Late students’ work published in prestigious journal

BARRY’S BAY – A budding young university graduate would have been thrilled to know that her thesis was recently published in a prestigious academic journal.
That’s the word from Dr. Steve Brown, who taught the late Grace Glofcheskie during her time at Guelph University. Glofcheskie is originally from Arnprior, but spent much of her time in Barry’s Bay visiting her many family members that still live in the area today.
Glofcheskie studied human kinetics and did her master’s research thesis under associate professor Dr. Brown. It took two years for her to complete her thesis, which examined and compared motor control of the spine muscles in three groups of individuals including varsity golfers, varsity runners and non-athletes. The paper was recently published in  the journal, Human Movement Science.
“This is a very good journal in our field,” Dr. Brown explained. “It is widely read by academics, scientists, and health care practitioners in the world of movement science and athletic performance.”
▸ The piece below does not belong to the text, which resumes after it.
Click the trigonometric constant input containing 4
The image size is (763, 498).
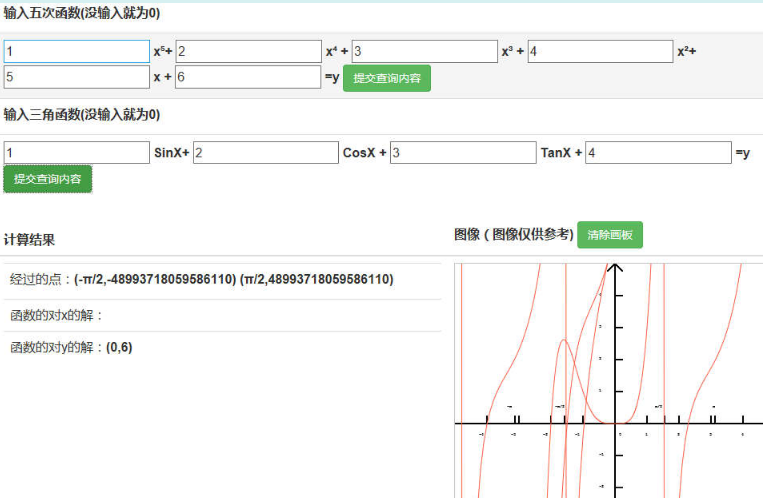coord(658,152)
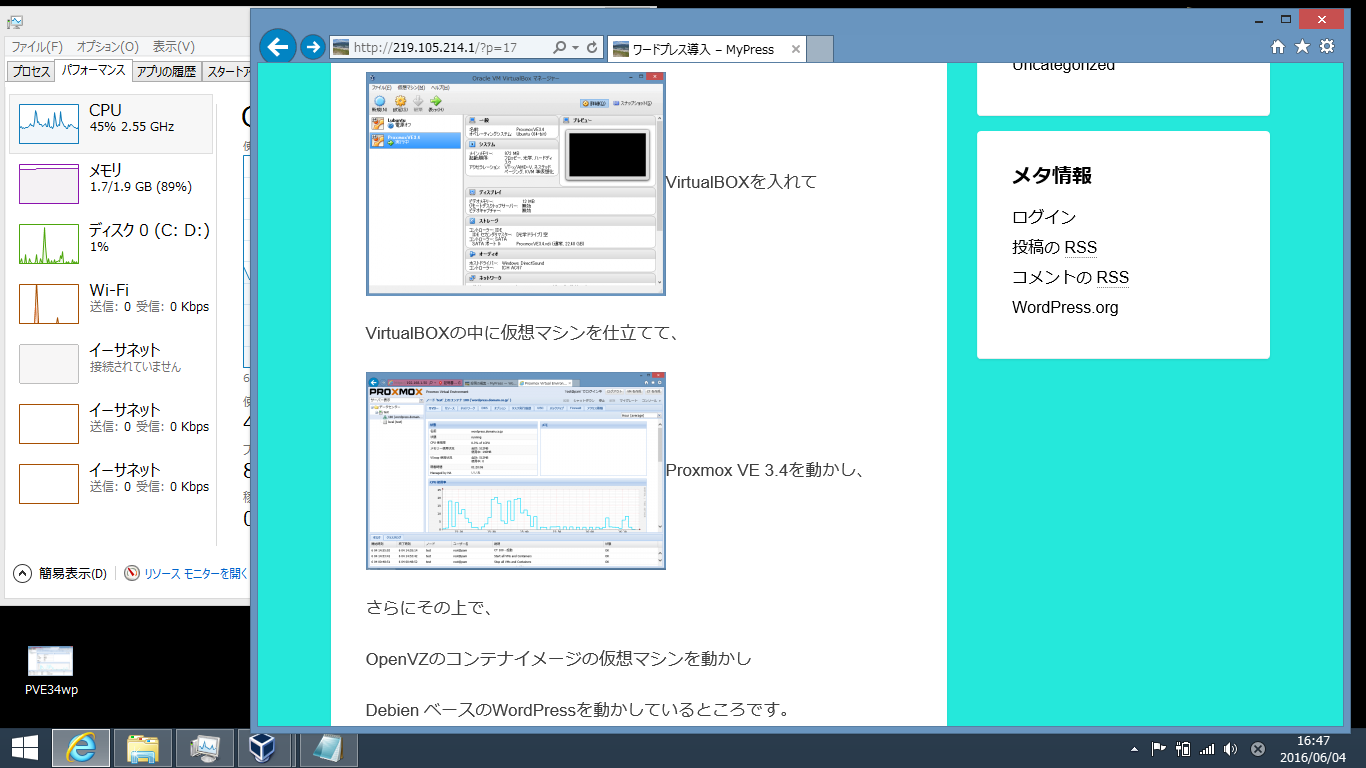Open VirtualBox from the taskbar

264,748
Through her research, Glofcheskie found that the athlete groups in general were superior at all aspects of spinal motor control, and that golfers in particular had the best capability of accurately sensing the position of their backs as they moved, Dr. Brown explained.
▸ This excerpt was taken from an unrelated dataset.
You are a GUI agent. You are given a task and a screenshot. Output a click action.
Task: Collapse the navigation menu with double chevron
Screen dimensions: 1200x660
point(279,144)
“She felt that this was both a function of training in the athlete groups, as well as an ‘in-born’ natural ability that the athletes had that helped them excel in their sports,” he added.
Her research required a lot of work, including recruiting 36 individuals to the lab and affixing senses to their bodies (to measure strength, movement and muscle activation). She then analyzed her data, interpreted the findings and wrote her thesis, which ended up being 110 pages long.
She shortened it to roughly 4,000 words, which would allow for the publication in an academic journal like Human Movement Science.